The major complication of diabetes mellitus is accelerated atherosclerosis that entails an inflammatory process, in which fractalkine and monocyte chemotactic protein-1 (MCP-1) play a key role. We investigated the effect of diabetes-associated high glucose (HG) on these chemokines and signalling mechanisms involved in human aortic smooth muscle cells (SMC). Exposure of SMC to HG resulted in an increase of fractalkine and MCP-1 expression and the activated mitogen-activated protein kinase (MAPK) signalling pathway, a process associated with elevated oxidative stress. Transfection with decoy oligodeoxynucleotides identified the involvement of transcription factors activator protein 1 (AP-1) and nuclear factor kappa B (NF-kappaB) in the observed up-regulation of chemokines. The MAPK inhibitors blocked the phosphorylation of IkBalpha and c-jun, indicating the role of MAPK in NF-kappaB and AP-1 activation in SMC under HG conditions. The up-regulation of MCP-1 and fractalkine was associated with increased adhesive interactions between HG-exposed SMC and monocytes. Treatment of HG-exposed SMC with peroxisome proliferator-activated receptors alpha (PPARalpha) activators (fenofibrate and clofibrate) resulted in a reduction of mRNA and protein expression of MCP-1 and fractalkine.

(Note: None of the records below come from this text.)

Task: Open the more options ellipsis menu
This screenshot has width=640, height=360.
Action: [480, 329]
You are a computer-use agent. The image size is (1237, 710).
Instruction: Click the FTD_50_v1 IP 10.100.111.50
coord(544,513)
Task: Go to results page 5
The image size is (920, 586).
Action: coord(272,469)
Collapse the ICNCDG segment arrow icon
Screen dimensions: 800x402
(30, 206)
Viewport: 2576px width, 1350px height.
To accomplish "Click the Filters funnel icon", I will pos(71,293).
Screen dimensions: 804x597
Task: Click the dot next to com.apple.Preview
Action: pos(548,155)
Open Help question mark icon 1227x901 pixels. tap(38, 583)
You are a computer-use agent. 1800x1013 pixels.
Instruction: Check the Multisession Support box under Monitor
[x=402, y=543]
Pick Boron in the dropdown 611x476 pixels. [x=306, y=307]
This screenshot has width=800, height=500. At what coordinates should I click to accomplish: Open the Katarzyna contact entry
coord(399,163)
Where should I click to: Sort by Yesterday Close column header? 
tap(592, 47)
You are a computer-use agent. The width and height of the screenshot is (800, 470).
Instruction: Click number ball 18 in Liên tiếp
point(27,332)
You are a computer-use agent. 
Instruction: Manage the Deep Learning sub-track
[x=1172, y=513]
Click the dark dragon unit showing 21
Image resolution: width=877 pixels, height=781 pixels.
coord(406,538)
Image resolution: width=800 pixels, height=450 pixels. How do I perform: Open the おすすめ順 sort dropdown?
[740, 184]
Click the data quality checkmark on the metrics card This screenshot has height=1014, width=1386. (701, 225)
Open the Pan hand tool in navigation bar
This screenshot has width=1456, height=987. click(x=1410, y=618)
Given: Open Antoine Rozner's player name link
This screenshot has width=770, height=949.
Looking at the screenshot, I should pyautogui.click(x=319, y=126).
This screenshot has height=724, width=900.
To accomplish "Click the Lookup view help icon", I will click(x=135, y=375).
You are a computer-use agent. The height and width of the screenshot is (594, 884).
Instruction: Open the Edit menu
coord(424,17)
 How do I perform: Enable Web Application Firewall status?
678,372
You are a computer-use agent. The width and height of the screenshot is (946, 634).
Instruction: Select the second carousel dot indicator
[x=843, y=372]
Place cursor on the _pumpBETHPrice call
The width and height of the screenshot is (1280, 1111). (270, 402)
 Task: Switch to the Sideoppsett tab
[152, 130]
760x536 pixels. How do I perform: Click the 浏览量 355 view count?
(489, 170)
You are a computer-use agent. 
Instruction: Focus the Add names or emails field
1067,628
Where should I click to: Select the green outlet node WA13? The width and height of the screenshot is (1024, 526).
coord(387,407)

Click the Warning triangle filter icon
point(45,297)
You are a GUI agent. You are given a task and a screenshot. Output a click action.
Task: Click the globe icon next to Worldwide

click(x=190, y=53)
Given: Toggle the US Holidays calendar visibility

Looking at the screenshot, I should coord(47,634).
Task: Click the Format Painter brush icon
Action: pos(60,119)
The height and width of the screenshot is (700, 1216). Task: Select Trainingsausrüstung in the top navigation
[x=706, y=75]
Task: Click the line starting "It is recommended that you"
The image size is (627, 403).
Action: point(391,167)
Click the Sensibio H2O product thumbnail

In conclusion, HG upregulates the expression of fractalkine and MCP-1 in SMC leading to increased monocyte-SMC adhesive interactions by a mechanism involving activation of MAPK, activator protein-1 (AP-1) and NF-kappaB. The increased expression of these two pro-inflammatory chemokines and the ensuing increased adhesion between SMC and monocytes may trigger the inflammatory process associated with further vascular complications of diabetes.